Benjamin Lee Whorf was a chemical engineer, a linguist, and an anthropologist. He pursued his interest in anthropology and linguistics as an avocation. While working as a fire prevention engineer (inspector), he developed an interest in linguistics, pursued in off hours and on business trips. Through his initial independent research and his later collaboration with well-known scholars such as Edward Sapir, Whorf made substantial and significant contributions to the fields of linguistics and anthropology.
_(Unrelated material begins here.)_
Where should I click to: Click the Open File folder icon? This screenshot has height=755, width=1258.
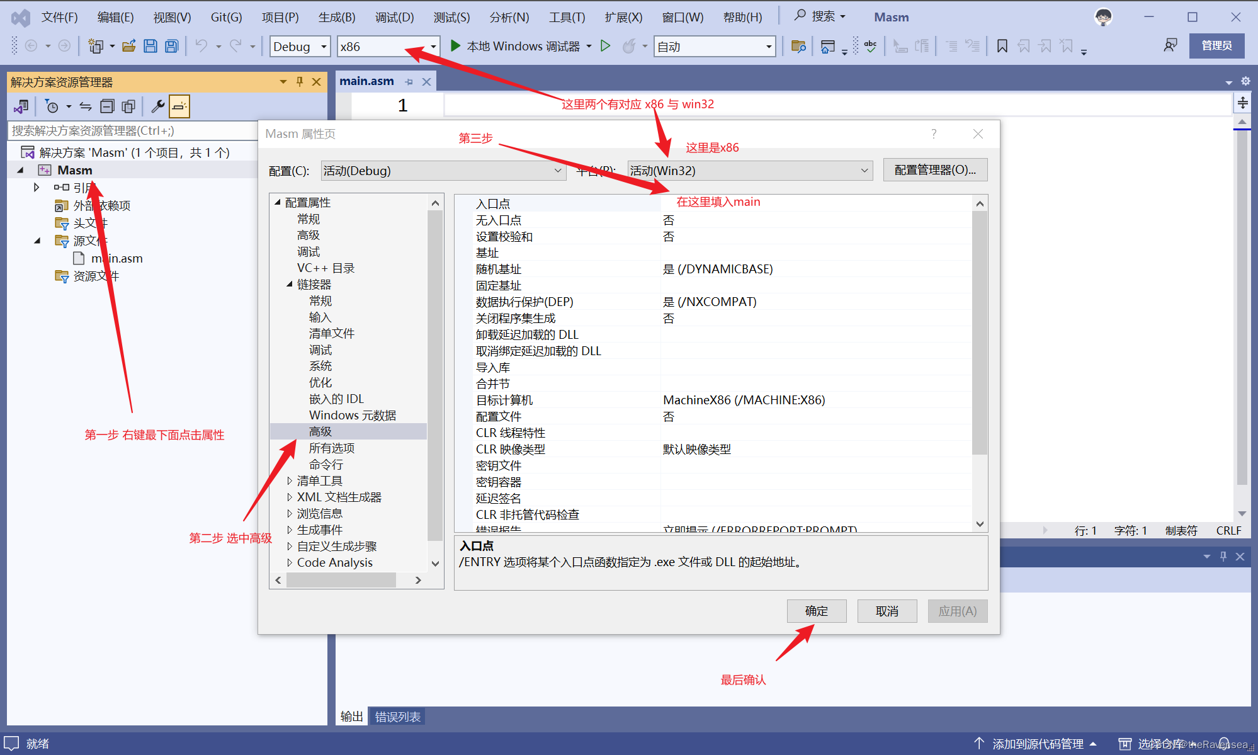click(129, 46)
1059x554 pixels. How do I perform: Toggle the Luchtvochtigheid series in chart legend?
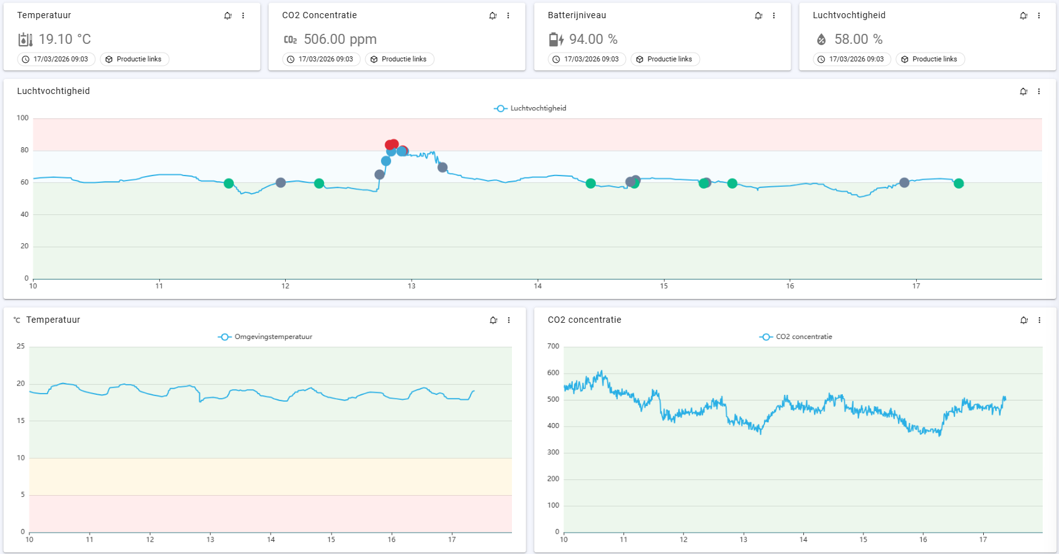click(530, 108)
Whorf’s primary area of interest in linguistics was the study of Native American and Mesoamerican languages. In the late 1920s, Whorf began to correspond with noted scholars in anthropology, archaeology, and linguistics. In 1931, while still employed as a fire prevention engineer, he enrolled as a graduate student at Yale University in order to study under the noted anthropologist and linguist, Edward Sapir. While at Yale, Whorf began to study the Hopi language under the supervision of Sapir. Whorf and Sapir were interested in the relationship between language and human thinking, specifically how language can shape our thoughts.
Whorf developed a theory in collaboration with Sapir that became known as the Sapir-Whorf Hypothesis. It dealt primarily with the way that language affects thought. Whorf posited that the structure of a human being’s language influences the manner in which a person understands reality and behaves with respect to it. Whorf held that “all observers are not led by the same physical evidence to the same picture of the universe, unless their linguistic backgrounds are similar or in some way can be calibrated.” Thus, for example, Whorf believed that speakers of Chinese dissect nature and the universe differently from Western speakers. Similarly, American Indians, Africans, and the speakers of many other languages would have a still different dissection of nature.
While at Yale, Whorf received many prestigious appointments in recognition of his important contributions to linguistics and anthropology. Yale appointed Whorf an Honorary Research Fellow in Anthropology in 1936, awarded him the Sterling Fellowship in 1937, and named him a Lecturer in Anthropology from 1937 to 1938. Although he did not pursue linguistics as a full-time profession, Whorf published his ideas on linguistics not only in major scholarly journals such as Language and the American Anthropologist but also in journals read by lay audiences. In forums such as MIT’s Technology Review and Main Currents in Modern Thought, he wrote essays and reviews on a wide variety of topics.
Whorf’s work did not become widely known in academic circles until the posthumous publication of his writings in the 1950s. In the 1960s, linguistic theories such as those proposed by Noam Chomsky focused on the universality of language and were therefore critical of Whorf’s principle of linguistic relativity. However, advances in cognitive psychology and anthropological linguistics in the 1980s and 1990s created renewed interest in the ideas expressed in the Sapir-Whorf Hypothesis.
- Saporta, S. (Ed.). (1966). Psycholinguistics: A book of readings. New York: Holt, Rinehart and Winston.
- Whorf, B. L. (1962). Language, thought, and reality: Selected writings of Benjamin Lee Whorf. Cambridge, MA: The M.I.T. Press.